SELECTED EXTRACT
FAM Cup
- Founded: September 1951; 74 years ago (as knock-out cup tournament) 2008; 18 years ago (as league)
- Folded: 2019; 7 years ago
- Country: Malaysia
- Confederation: AFC
- Number of clubs: 64
- Last champions: Terengganu City (1st title)
- Most championships: Selangor (7th title)
- Broadcaster(s): Astro Arena

= Malaysia FAM Cup =

The FAM Cup (Malay: Piala FAM) was a knock-out football tournament for the Malaysia M3 League and the Malaysia M4 League in Malaysia. From 2008 to 2018 it was held as a third-tier league and used the FAM League (Liga FAM) name.

The competition was first held in September 1951. Up to 1973, the competition was open to state teams that also competed in the Malaysia Cup, before the Football Association of Malaysia (FAM) opened up the competition to club sides from 1974 onwards.

== Format ==
- 1951–1973: as a secondary knockout competition between state teams only after Piala Malaysia.
- 1974–1989: as a secondary knockout competition between club teams only after Piala Malaysia.

SET OF TASKS
1. In what year did the Football Association of Malaysia open the FAM Cup competition to club sides?
2. Rewrite the FAM Cup text from "- Broadcaster(s): Astro" to "state teams only after Piala Malaysia.", changing "state teams" to "state sides".

GIVEN MATERIAL
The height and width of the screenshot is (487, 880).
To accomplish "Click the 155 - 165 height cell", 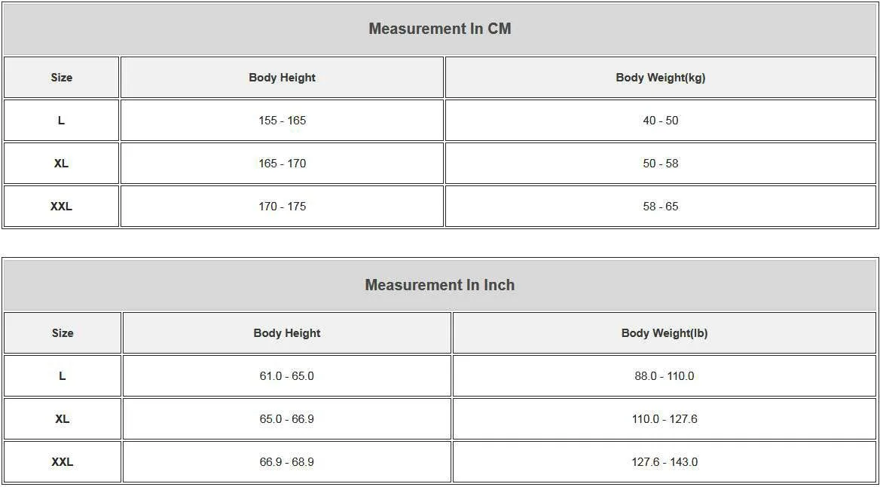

OUTPUTS BY TASK
1. 1974

2.
- Broadcaster(s): Astro Arena

= Malaysia FAM Cup =

The FAM Cup (Malay: Piala FAM) was a knock-out football tournament for the Malaysia M3 League and the Malaysia M4 League in Malaysia. From 2008 to 2018 it was held as a third-tier league and used the FAM League (Liga FAM) name.

The competition was first held in September 1951. Up to 1973, the competition was open to state sides that also competed in the Malaysia Cup, before the Football Association of Malaysia (FAM) opened up the competition to club sides from 1974 onwards.

== Format ==
- 1951–1973: as a secondary knockout competition between state sides only after Piala Malaysia.